> Prompt
Find how many lines in the material below contain the word "computer" and give only that number.

> Task input
--- --- ---

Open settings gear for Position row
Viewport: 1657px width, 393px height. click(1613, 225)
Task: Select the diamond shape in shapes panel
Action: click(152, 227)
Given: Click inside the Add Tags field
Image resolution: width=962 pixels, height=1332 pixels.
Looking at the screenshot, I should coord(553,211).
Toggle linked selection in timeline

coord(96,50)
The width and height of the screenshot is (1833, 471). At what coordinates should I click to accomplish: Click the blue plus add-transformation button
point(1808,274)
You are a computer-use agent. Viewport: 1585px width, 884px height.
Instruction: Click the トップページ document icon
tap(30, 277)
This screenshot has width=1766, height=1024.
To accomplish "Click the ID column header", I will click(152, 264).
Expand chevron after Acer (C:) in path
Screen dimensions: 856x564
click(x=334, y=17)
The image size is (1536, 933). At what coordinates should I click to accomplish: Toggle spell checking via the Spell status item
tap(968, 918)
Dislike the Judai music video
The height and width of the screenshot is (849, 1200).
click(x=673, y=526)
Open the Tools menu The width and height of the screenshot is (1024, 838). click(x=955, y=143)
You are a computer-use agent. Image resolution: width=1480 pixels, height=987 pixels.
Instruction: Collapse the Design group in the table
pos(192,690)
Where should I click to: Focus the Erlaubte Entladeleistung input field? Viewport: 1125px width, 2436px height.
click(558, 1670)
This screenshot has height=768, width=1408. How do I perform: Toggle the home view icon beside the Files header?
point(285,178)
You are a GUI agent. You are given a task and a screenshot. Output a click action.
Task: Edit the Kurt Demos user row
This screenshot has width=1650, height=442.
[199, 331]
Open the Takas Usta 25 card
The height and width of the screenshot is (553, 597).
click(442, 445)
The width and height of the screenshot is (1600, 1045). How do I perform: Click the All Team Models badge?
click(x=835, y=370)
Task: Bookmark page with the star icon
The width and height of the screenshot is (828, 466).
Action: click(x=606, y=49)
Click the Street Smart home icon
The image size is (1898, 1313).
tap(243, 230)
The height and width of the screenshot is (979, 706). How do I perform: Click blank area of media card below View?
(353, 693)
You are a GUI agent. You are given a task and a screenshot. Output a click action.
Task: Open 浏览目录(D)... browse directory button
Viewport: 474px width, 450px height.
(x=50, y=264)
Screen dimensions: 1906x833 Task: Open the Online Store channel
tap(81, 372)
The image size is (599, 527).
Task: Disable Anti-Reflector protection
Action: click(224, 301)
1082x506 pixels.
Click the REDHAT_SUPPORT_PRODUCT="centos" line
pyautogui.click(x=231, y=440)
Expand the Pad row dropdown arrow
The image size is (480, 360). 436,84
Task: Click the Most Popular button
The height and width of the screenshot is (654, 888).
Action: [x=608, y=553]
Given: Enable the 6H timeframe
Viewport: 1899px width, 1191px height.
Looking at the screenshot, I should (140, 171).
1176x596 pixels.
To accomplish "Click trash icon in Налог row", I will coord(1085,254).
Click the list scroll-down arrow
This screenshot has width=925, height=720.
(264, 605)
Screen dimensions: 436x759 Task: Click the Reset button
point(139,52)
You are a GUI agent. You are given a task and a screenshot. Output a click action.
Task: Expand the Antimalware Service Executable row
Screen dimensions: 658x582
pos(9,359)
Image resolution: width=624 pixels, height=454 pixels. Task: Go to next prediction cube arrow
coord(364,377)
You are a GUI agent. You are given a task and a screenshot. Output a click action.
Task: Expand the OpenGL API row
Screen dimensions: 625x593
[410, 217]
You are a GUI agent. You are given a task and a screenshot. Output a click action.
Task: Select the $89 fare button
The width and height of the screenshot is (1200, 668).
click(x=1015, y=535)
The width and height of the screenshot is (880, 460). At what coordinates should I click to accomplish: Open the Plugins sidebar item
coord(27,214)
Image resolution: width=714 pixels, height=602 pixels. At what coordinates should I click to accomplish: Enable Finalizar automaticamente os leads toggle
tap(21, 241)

--- --- ---

> Response to the task
2